With the EU Health Technology Assessment (HTA) Regulation set to take effect in just a few months, the European Commission has adopted its second implementing act, further advancing the regulatory framework. This act establishes procedural rules for cooperation between the Member State Coordination Group on Health Technology Assessment (HTACG) and the European Medicines Agency (EMA), focusing on information exchange related to joint clinical assessments (JCAs) and scientific consultations (JSCs) for medicinal products, medical devices, and in vitro diagnostics.

The second act, Health technology assessment – cooperation with the European Medicines Agency, was adopted after public consultation involving stakeholders such as patient organizations, societies, pharmaceutical/medical device companies, analytics/technology providers and individuals. It outlines key procedural elements to facilitate effective collaboration between the HTACG and EMA, with support from the HTA secretariat.
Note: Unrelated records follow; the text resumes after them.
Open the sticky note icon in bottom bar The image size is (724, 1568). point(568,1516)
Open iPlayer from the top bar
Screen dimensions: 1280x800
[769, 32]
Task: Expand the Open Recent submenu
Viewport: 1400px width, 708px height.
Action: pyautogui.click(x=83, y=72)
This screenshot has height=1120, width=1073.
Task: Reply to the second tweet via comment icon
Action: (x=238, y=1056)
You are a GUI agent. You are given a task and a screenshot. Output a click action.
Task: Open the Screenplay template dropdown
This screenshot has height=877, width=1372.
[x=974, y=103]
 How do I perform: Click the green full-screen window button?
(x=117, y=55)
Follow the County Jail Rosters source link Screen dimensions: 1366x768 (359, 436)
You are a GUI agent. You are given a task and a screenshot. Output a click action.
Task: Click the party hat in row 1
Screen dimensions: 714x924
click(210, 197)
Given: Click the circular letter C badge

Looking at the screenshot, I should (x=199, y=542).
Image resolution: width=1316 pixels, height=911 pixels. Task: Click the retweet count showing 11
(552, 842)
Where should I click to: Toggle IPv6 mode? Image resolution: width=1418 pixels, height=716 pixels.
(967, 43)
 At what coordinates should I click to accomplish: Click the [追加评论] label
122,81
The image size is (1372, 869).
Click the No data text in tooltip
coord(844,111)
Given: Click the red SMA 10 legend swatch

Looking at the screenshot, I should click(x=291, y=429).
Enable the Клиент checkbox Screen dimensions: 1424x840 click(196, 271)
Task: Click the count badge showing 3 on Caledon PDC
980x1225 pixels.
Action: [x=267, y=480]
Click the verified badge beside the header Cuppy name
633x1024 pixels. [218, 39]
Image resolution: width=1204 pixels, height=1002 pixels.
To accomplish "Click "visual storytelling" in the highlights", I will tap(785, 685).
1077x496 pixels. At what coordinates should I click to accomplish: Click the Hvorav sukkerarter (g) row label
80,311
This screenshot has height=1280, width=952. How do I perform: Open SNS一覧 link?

It focuses on the planning and forecasting of JCAs and JSCs, aiming to create a more coordinated and transparent assessment process across the EU.

The act also addresses the selection of patients, clinical experts, and other specialists for involvement in assessments and consultations, ensuring the right expertise is used. It provides guidance on managing horizontal scientific and technical issues, crucial for harmonizing assessment methodologies and ensuring consistency across member states. Additionally, the act outlines processes for secure information exchange, emphasizing the protection of sensitive data shared among the EMA, HTA secretariat, and the Coordination Group. It includes provisions to maintain confidentiality when sharing information with Coordination Group members, subgroups, and other relevant stakeholders.

Under the EU HTA Regulation, the phased implementation of JCAs will begin in January 2025, starting with oncology drugs and advanced therapy medicinal products (ATMPs). By 2028, the scope of the JCA process will expand to include orphan drugs, with the final phase of the JCA rollout expected by 2030, at which point all healthcare interventions, including medical devices and other medicinal products, will be covered by the joint assessment framework.

Next steps

This implementing act is the second of six acts expected by the end of 2024. The first act, outlining the timelines and procedural steps for conducting JCAs, was adopted in May 2024.

Status of the six implementing acts under the EU HTA Regulation

With the timeline for JCAs rapidly approaching, the European Commission must move quickly to finalize the implementing acts, particularly those affecting oncology drugs and ATMPs. Any delay risks leaving pharmaceutical companies and stakeholders uncertain about the process, giving them little time to prepare. Companies will need to rapidly adapt to new procedural requirements, align their strategies for JCAs, and be ready for the changes ahead. Timely preparation is crucial to avoid delays in patient access to these innovative treatments.